An overview of the main characteristics of both methods is provided in Table 7. Table 7: Characteristics of quasi-steady state methods and dynamic building performance simulation
QSSM DBPS
Time step 1 month 1 minute to 1 hour
Calculation method for heat conduction
Analytical function for steady-state heat conduction
Analytical functions or differential equations for dynamic heat conduction
Relation between building surfaces No interaction between surfaces Interaction between surfaces is
considered
Consideration of solar radiation Dependent on cardinal direction
(azimuth)
Dependent on cardinal direction (azimuth) and altitude
Consideration of heat storage
capacity Global factor
Direct consideration in every time step
Consideration of building services Global factor for efficiency Detailed simulation of heating and
cooling phases
Consideration of moisture No Optionally
Computation time Low (0.1 to 5 seconds) High (20 seconds to 5 minutes)
Accuracy Low to moderate High
The building-related operations defined by Lützkendorf et al. (2015, p.65) are further divided into energy demand affected by the design and energy demand not affected by the design. Energy demand significantly affected by the building design, such as heating demand, is most important for architects, because they have a great influence on this kind of energy demand. The thermal quality of the building envelope, the window layout, and the choice of heating system, among other variables, directly influence this kind of energy demand. Therefore, it is calculated using QSSM or DBPS. It should be mentioned that the user’s behaviour also influences energy consumption to a certain degree, e.g. through the temperature that tenants set in their rooms (Hegger et al. 2007, p.189).

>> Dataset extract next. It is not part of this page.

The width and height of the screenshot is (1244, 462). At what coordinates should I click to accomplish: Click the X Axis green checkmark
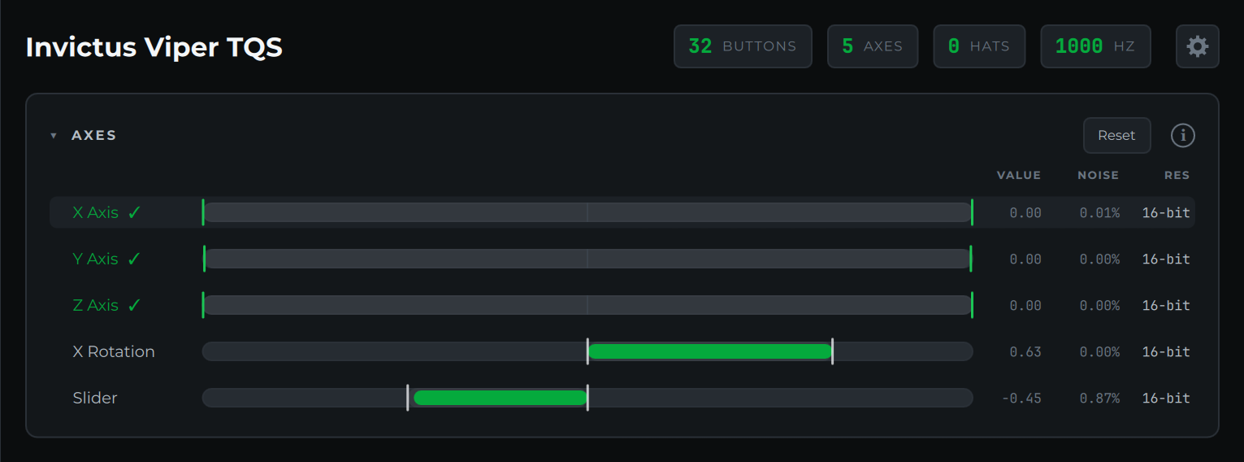click(134, 212)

The architects’ influence on other kinds of energy demand, such as electricity for lighting or escalators, is limited. Nevertheless, it can be useful to assess this design-independent energy demand to provide a relation for the optimization potential of the design-affected kind in the context of the whole building. Therefore, this kind of energy demand is integrated optionally using statistical values.

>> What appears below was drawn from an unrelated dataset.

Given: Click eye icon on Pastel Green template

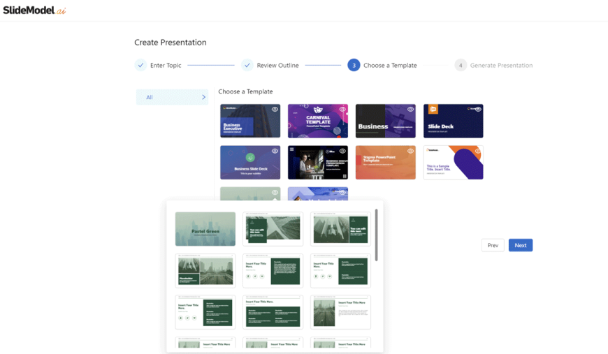Looking at the screenshot, I should click(x=275, y=192).
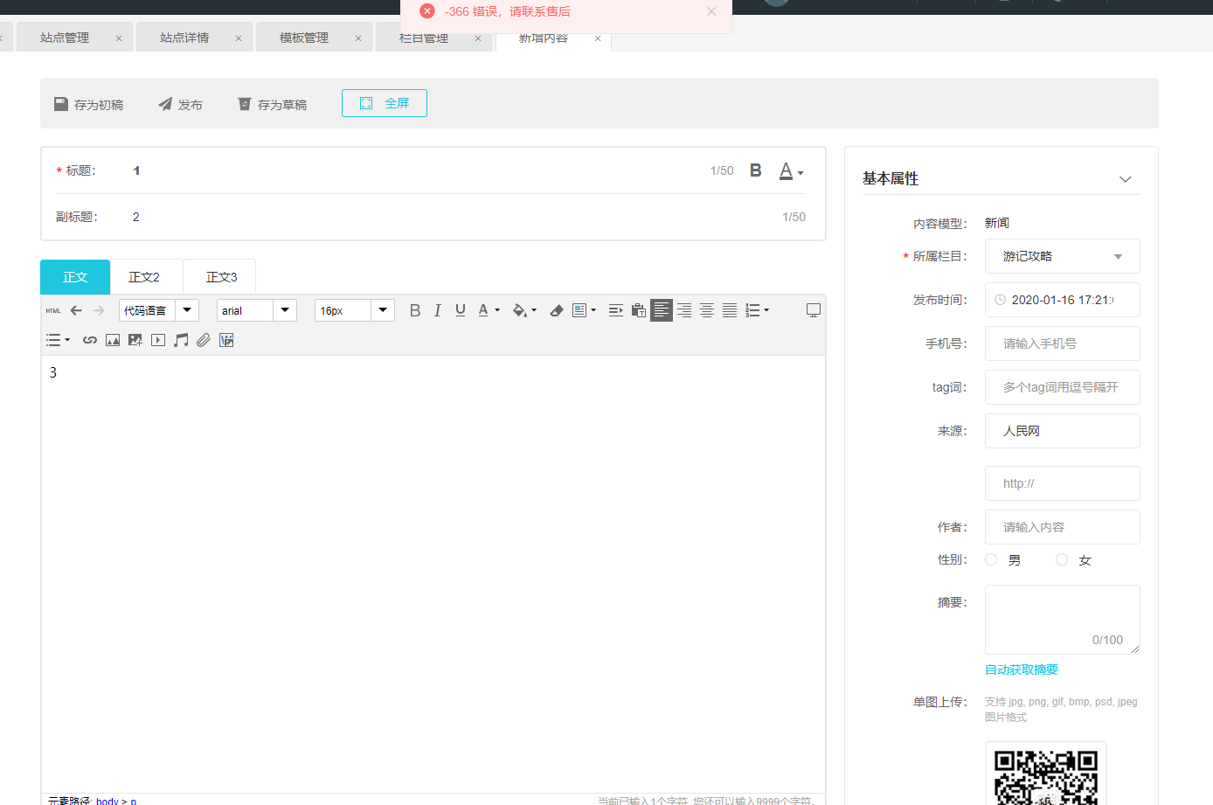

The first German heat insulation ordinance (Wärmeschutzverordnung) was published in 1977. Since then, further regulations have been passed and are continuously refined and updated in all European countries. Most European countries now have implemented
national regulations for building energy performance which comply with the demands of the European Directive on the Energy Performance of Buildings (EU 2010). In Germany, the current energy saving ordinance, EnEV 2014 (Bundesregierung 2013), stipulates a monthly energy balance using QSSM. The algorithms for calculating the energy demand are defined in DIN V 18599-2:2011. At present, the older DIN V 4108-6:2003 can still be used for residential buildings.
As noted in the introduction, since the 1980s much attention has been paid to the opera- tional energy demand and - compared to LCA - the field is well known. For the objective of this thesis, there is no need for further research, and existing approaches are integrated into the new LCA method developed for this thesis.